--- INPUT ROWS ---
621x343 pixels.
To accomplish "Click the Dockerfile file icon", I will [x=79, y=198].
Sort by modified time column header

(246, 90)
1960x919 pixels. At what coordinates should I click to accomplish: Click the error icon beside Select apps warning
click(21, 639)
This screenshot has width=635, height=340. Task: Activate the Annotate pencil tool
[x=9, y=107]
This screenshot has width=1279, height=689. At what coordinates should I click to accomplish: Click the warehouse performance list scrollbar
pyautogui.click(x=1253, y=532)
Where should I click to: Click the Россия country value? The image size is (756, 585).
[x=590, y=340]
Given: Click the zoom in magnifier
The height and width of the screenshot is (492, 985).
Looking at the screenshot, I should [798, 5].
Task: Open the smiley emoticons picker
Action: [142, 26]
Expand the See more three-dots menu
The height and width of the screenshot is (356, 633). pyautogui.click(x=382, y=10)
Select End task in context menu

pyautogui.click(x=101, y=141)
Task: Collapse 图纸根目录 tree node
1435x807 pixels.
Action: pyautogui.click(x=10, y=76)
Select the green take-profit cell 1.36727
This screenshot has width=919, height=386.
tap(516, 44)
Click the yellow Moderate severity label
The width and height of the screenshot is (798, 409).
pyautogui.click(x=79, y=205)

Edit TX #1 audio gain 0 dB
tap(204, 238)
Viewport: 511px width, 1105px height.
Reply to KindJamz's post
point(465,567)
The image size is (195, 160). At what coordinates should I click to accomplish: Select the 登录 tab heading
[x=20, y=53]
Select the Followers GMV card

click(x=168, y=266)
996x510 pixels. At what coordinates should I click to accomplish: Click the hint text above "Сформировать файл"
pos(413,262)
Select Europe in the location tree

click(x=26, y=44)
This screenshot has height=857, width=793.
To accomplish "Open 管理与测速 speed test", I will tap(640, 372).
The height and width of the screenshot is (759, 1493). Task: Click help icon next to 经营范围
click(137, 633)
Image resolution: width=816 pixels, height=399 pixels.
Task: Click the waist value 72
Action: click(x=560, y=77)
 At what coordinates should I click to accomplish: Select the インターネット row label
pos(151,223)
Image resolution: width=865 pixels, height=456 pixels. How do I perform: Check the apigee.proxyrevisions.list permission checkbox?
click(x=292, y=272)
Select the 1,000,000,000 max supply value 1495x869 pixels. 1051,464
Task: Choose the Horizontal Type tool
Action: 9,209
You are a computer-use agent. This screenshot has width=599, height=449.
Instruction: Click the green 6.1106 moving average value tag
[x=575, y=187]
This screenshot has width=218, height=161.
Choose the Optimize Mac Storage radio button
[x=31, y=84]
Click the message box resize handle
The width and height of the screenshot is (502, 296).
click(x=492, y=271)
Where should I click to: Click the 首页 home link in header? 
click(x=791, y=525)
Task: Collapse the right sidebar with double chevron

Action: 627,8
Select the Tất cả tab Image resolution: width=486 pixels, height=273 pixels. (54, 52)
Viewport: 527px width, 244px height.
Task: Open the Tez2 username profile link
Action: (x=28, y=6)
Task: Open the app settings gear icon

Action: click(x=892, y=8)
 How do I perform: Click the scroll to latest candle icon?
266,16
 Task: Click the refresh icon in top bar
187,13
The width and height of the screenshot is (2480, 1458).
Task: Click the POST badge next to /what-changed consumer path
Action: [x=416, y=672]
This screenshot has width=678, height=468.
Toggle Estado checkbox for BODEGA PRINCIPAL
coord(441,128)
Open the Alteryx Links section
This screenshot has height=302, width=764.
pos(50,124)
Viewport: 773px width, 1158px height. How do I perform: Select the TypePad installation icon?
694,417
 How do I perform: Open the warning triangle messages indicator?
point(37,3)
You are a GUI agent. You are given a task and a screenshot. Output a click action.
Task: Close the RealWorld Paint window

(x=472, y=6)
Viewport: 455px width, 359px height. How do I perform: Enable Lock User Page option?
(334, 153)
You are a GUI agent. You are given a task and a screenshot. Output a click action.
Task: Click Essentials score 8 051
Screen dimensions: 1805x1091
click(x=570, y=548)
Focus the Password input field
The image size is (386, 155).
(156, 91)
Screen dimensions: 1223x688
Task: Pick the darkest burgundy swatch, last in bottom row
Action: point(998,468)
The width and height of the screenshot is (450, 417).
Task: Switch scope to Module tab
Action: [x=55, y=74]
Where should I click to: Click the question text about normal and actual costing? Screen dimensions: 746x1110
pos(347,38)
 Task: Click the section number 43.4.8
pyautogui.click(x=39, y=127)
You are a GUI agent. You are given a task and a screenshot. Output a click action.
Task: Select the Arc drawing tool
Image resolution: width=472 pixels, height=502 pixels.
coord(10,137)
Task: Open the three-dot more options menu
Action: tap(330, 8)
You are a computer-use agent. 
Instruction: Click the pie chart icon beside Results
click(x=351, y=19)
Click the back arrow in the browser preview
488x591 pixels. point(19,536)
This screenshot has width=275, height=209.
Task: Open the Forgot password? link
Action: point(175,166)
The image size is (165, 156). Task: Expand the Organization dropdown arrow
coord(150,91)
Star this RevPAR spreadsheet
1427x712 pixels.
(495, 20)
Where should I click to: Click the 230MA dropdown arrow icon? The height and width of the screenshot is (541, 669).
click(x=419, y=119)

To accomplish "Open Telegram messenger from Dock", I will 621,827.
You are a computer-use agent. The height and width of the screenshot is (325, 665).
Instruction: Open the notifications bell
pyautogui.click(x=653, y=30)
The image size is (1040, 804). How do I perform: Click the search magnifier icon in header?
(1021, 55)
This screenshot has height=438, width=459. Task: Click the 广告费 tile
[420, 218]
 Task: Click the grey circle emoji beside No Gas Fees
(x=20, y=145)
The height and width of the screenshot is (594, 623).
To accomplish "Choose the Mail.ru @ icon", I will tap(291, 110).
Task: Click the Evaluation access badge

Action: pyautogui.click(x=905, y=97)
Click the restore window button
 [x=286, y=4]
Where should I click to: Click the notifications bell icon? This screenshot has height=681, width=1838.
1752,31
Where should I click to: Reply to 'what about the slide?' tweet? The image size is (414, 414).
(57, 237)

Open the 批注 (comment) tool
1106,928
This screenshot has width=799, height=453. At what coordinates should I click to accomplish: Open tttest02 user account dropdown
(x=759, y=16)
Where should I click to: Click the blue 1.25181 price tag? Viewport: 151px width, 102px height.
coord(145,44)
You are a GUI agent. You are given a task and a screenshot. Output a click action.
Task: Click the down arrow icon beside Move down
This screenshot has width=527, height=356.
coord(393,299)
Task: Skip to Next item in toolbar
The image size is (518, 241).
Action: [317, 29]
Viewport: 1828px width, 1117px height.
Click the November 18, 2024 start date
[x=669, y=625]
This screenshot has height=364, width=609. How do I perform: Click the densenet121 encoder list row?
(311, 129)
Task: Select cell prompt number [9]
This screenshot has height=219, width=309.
---
BRIEF: Could you reproduce, word for word and with nothing else, the lines from the one containing "Edit TX #1 audio gain 0 dB" through the one containing "will tap(640, 372).", including both of those lines?

WRITTEN SOLUTION:
Edit TX #1 audio gain 0 dB
tap(204, 238)
Viewport: 511px width, 1105px height.
Reply to KindJamz's post
point(465,567)
The image size is (195, 160). At what coordinates should I click to accomplish: Select the 登录 tab heading
[x=20, y=53]
Select the Followers GMV card

click(x=168, y=266)
996x510 pixels. At what coordinates should I click to accomplish: Click the hint text above "Сформировать файл"
pos(413,262)
Select Europe in the location tree

click(x=26, y=44)
This screenshot has height=857, width=793.
To accomplish "Open 管理与测速 speed test", I will tap(640, 372).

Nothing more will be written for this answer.